* Requirements *
A: Rewrite the paragraph of the MongoDB exercises beginning "Retrieve all movies from the `movies` collection" as a short list of its query conditions.
B: Please list every distinct method that the code in the MongoDB exercises calls on a collection (such as `db.movies` or `db.comments`), giving each name once.

* Page text *

Get the number of documents in the `movies` collection where the `genres` contains `Drama` and `History`.

* Print the result.

In [4]:
# Type your answer
# Select the sample_mflix database
db = client["sample_mflix"]

# Count the number of documents where genres contain both Drama and History
count = db.movies.count_documents({"genres": {"$all": ["Drama", "History"]}})

# Print the result
print("Number of documents where genres contain Drama and History:", count)

Number of documents where genres contain Drama and History: 640


## 3. Easy: Basic Update

Update the title of the movie previously retrieved to "New Title"

* Use the variable previously created in the #1
* Print the movie title before and after the update using find_one with projection and the `_id` from #1

In [5]:
# Type your answer
#Select the sample_mflix database
db = client["sample_mflix"]

# Retrieve the movie document using the movie_id variable from #1
movie = db.movies.find_one({"_id": movie_id})

# Print the movie title before the update
print("Movie title before update:", movie["title"])

# Update the title of the movie to "New Title"
db.movies.update_one({"_id": movie_id}, {"$set": {"title": "New Title"}})

# Retrieve the updated movie document
updated_movie = db.movies.find_one({"_id": movie_id}, projection={"title": 1})

# Print the movie title after the update
print("Movie title after update:", updated_movie["title"])

Movie title before update: New Title
Movie title after update: New Title


## 4. Easy: Simple deletion

Delete all documents from "comments" collection where the field `name` is `Peggy Heath`.

In [6]:
# Type your answer
# Select the sample_mflix database
db = client["sample_mflix"]

# Delete all documents from the "comments" collection where the field `name` is `Peggy Heath`
result = db.comments.delete_many({"name": "Peggy Heath"})

# Print the number of deleted documents
print("Deletion is completed")

Deletion is completed


## 5. Moderate: Conditional Find

Retrieve all movies from the `movies` collection released in the year 2015 with an `imdb.rating` greater than 4 and a `rated` value of `R`.

Print the count of the documents.

In [7]:
# Type your answer
# Select the sample_mflix database
db = client["sample_mflix"]

# Define the query criteria
query = {
    "year": 2015,
    "imdb.rating": {"$gt": 4},
    "rated": "R"
}

# Count the number of documents directly on the collection
count = db.movies.count_documents(query)

# Print the count of documents
print("Number of movies released in 2015 with an imdb rating greater than 4 and rated R:", count)

Number of movies released in 2015 with an imdb rating greater than 4 and rated R: 48


## 6. Moderate: Conitional Update

Increment the `runtime` field by 1 for the movie with _id `573a13cdf29313caabd841e8`

* Print the runtime before and after the update using findOne with the `_id` and projection.
* You can import ObjectId using `from bson.objectid import ObjectId`

In [8]:
# Type your answer
from bson.objectid import ObjectId

# Select the sample_mflix database
db = client["sample_mflix"]

# Define the _id of the movie
movie_id = ObjectId("573a13cdf29313caabd841e8")

* Dataset content *
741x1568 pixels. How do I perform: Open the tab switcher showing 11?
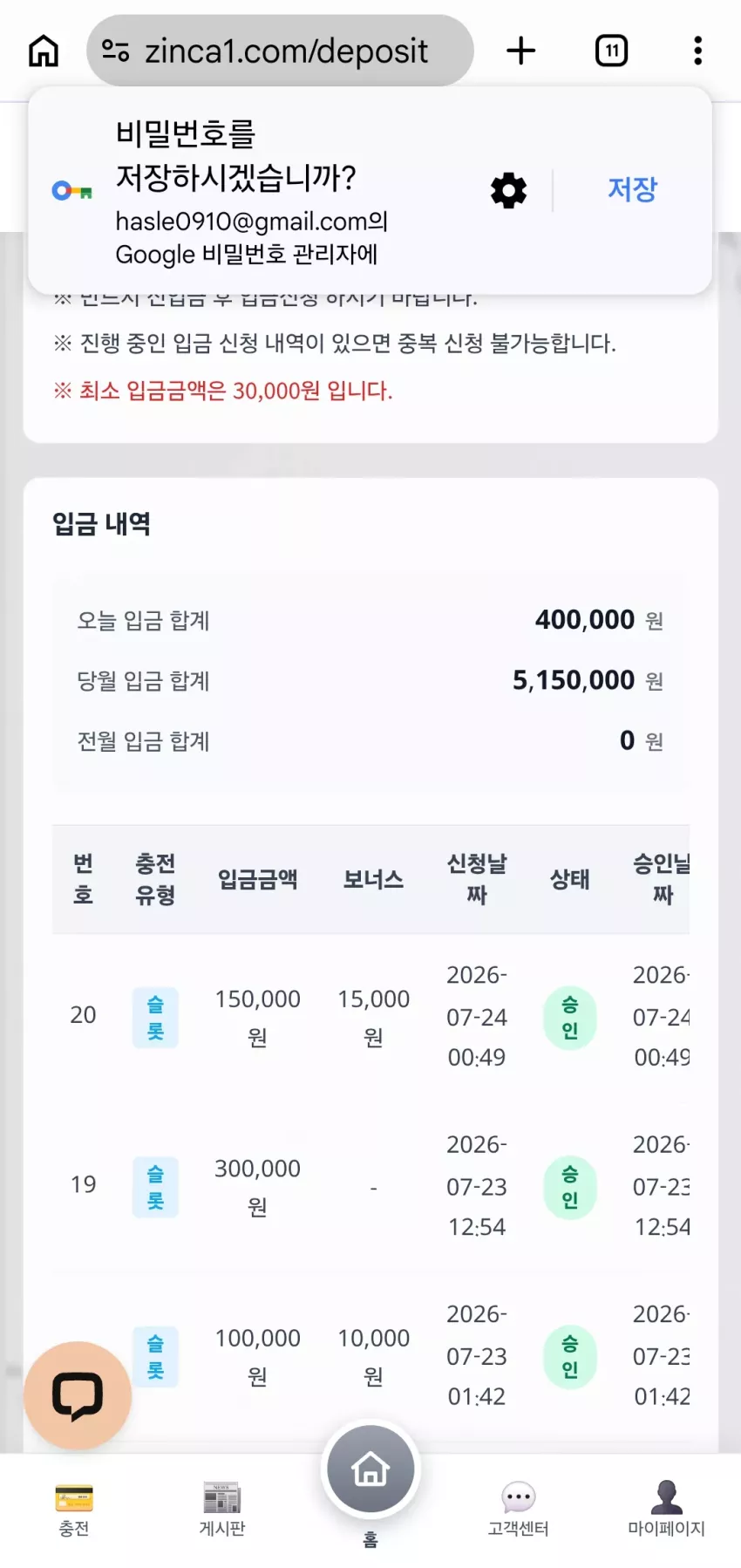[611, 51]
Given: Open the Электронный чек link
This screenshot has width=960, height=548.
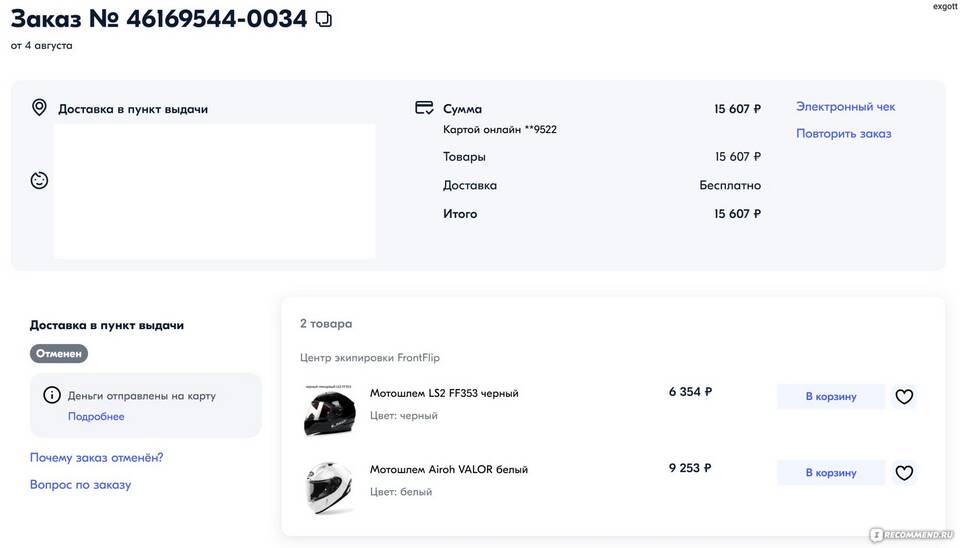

* Worked answers *
A:
- Collection: `movies`
- Release year: 2015
- `imdb.rating`: greater than 4
- `rated`: `R`

B:
- count_documents
- find_one
- update_one
- delete_many